8S is the internal Audi Typ designation. Hence the "MK3 TT *(8S)*" forum title :wink: 
Sometimes also referred to as FV or FV9 which are the VIN model identification characters from the MK3 TT (in general) and MK3 TT Roadster respectively. So you will see them listed as for FV or FV9 also.
Plus 2014 or 2015 model year onwards is also a good indicator.



> I will have a look. And I hope it's not going to costs a grand  that is a lot of hats and shoes and bags!!


The after-market "fixed" ones seem mostly in the £150-£200 bracket. I agree with carrock that they do not make a massive difference.

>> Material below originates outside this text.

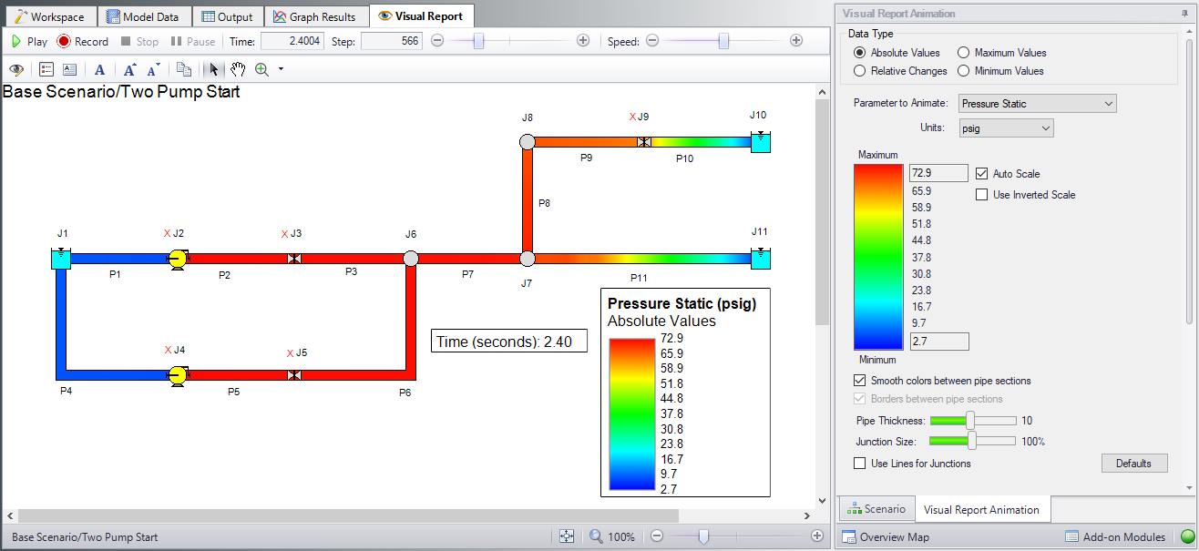The width and height of the screenshot is (1199, 551).
Task: Open the Scenario tab at bottom right
Action: pyautogui.click(x=876, y=508)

If you find something you like and are unsure, post a link and we can validate for you.


----------



## carrock (Mar 17, 2011)

pcbbc said:


> tracybull said:
> 
> 
> > Thank you. It helps to know it is an 8S.
> ...


I wouldn't bother bolting on a fixed one. Other option is to go for a stretchy mesh one that fits over the roll bars. It's not so much a wind deflector more a wind diffuser


----------



## carrock (Mar 17, 2011)

this looks OK as it doesn't involve drilling and bolting- just fits with a Velcro strap.

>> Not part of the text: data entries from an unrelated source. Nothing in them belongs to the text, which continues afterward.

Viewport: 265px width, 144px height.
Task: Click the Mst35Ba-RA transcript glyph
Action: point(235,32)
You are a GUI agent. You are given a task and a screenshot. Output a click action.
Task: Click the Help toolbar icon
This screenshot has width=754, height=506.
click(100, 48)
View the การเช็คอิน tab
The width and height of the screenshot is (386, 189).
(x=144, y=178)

https://www.justroadster.com/collection ... mesh-black


----------



## ZephyR2 (Feb 20, 2013)

Yeah that looks like it should be good. It seems to be about the same width as the OEM one and sits about an inch or so higher - which is no bad thing. You can probably slip it down the back of the passenger seat when not in use.

Luv those chrome luggage racks they do. Fortunately they don't do one for the Mk3 or I'd be sorely tempted to buy one. Even though I don't really need one.


----------